僕自身、DRUM TAO結成10年頃に参加しているので、当初のことは聞いた話なのですが、僕なりにお伝えさせて頂きますね。元々、今もある鬼太鼓座(Ondekoza)という和太鼓集団から派生しています。派生したメンバーが、さらに枝分かれしていくなかで、ショーアップする舞台に特化してやりたいメンバーが集まって作ったのがDRUM TAOだと聞いています。

――脈々と続いているんですね。

辿っていくとひとつなんですよ。今は時間が経って、それぞれのグループの方向性が違いますが、使っている楽器は同じですし、根本的には一緒ですね。

――和太鼓がベースで他の楽器や踊りなど、何かが加わっているというところや、グループの力が結集されてパフォーマンスをするという共通点があるイメージです。DRUM TAOならではの魅力はどう考えられていますか?

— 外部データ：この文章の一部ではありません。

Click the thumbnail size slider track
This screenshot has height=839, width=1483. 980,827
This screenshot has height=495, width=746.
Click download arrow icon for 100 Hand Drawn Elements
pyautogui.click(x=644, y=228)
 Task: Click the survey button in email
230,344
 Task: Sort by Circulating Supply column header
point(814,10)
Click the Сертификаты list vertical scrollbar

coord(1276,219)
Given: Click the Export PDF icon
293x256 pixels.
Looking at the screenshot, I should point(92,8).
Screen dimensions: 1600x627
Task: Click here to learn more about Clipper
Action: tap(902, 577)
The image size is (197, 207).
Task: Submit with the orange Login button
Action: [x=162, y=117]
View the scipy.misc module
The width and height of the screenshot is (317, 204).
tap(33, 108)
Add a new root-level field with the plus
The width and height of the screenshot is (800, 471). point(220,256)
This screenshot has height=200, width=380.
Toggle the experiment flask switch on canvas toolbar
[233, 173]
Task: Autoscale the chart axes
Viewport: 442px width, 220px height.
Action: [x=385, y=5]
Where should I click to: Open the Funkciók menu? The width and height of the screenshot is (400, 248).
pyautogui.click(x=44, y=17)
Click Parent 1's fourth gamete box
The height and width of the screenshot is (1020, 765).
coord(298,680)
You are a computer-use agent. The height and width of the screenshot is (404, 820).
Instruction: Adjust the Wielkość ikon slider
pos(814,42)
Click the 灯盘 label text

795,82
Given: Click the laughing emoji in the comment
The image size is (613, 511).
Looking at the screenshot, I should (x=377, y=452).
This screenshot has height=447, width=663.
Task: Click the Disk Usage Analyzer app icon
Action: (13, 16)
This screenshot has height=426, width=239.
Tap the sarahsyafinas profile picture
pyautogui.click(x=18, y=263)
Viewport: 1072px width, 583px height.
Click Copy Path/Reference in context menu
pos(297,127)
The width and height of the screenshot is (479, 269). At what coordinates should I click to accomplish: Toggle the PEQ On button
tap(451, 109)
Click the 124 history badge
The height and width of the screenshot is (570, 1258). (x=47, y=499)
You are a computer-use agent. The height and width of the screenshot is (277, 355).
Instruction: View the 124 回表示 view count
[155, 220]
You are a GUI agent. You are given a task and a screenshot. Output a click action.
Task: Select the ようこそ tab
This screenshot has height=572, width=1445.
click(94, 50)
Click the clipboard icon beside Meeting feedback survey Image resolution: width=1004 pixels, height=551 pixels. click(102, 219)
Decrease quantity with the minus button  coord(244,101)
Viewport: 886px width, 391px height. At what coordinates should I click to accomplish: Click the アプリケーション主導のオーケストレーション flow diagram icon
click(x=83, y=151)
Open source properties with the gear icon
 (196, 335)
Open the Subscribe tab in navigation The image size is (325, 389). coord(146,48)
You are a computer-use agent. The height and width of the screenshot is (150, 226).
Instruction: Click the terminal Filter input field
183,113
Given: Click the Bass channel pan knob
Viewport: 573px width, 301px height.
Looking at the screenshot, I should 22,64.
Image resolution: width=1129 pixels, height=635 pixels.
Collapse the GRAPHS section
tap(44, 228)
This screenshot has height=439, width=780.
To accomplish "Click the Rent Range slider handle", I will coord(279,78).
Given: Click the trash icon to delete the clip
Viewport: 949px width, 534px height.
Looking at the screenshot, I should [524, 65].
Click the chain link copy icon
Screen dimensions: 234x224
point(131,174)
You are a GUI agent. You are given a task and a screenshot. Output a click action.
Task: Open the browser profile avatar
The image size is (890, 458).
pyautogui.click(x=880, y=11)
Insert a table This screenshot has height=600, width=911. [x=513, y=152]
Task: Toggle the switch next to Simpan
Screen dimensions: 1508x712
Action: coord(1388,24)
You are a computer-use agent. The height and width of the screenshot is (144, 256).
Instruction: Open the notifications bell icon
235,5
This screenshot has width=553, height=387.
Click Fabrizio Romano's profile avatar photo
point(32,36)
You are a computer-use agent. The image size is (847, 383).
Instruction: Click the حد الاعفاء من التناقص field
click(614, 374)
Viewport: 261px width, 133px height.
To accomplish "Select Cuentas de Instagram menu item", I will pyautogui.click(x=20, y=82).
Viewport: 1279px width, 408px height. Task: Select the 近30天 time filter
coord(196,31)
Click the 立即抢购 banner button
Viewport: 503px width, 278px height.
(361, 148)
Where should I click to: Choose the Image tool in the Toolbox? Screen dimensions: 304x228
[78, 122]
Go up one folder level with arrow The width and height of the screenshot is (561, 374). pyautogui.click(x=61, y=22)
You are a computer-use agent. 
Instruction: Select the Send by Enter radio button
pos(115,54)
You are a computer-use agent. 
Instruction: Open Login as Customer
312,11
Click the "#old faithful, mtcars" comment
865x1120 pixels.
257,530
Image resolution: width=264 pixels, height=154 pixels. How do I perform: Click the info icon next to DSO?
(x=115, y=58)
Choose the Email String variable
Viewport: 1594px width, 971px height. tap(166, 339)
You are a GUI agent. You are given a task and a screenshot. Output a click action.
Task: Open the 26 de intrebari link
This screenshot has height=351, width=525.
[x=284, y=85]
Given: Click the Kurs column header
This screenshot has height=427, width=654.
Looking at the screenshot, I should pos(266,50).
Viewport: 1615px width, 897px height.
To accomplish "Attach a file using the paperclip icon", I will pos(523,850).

作品づくりではものすごくこだわっています。全体のストーリーはありませんが、見ている人がそれぞれに感じるストーリーが生まれるように、演奏者というよりは役者という捉え方で演じてやっています。制作段階でもストーリーはありますが、作る段階ではあえて追わないようにしているんです。

DRUM TAO 公演より

DRUM TAO 公演より

■目指しているのはシルクドソレイユなどのノンバーバルなショー

――物語部分と、ショー的な部分があるんですか?

創りはじめる段階では、軸がないと難しいので物語はあります。創っていく段階ではそこを意識しないんです。僕らが目指しているのはシルクドソレイユなどのノンバーバルなショーです。だから、写実的だったり、ストーリーが明確なものより、単純に見て楽しい、感動するステージを目指しています。

――なるほど。

昨年の宮本亜門さんに作って頂いた作品はお芝居でしたが、初めてやったスタイルでした。セリフはありませんでしたが、あるような、ミュージカル的な演技なんです。今までのスタイルと違ったので、やる前は不安もありましたが、いい経験になりました。今年は今までのTAOスタイルに戻って創っています。

岸野央明さん=撮影・岩村美佳

岸野央明さん=撮影・岩村美佳

■ストーリーがあるかどうかではなく、クオリティが追いついているかどうか

――ファンの方の声はいかがでしたか?

昨年最初に上演したときは、お客さんも慣れていなくて、僕たちが芝居をすることに対して違和感があったみたいで。極端な声では「これがTAO!?」というぐらいの反応でした。僕らは通常ひとつの作品を5月にスタートして、12月まで上演するのですが、やるたびにブラッシュアップをかけていきます。最初と最後のではやっていることが同じでも、演じ方や演奏など改良を重ねていくので全く違うんですよ。昨年もそうやっていくうちに、NOという人はいなくなりました。結果的にいうと、ストーリーがあるかどうかなどの内容は関係なく、クオリティがそこに追いついているかどうかなのかなと思います。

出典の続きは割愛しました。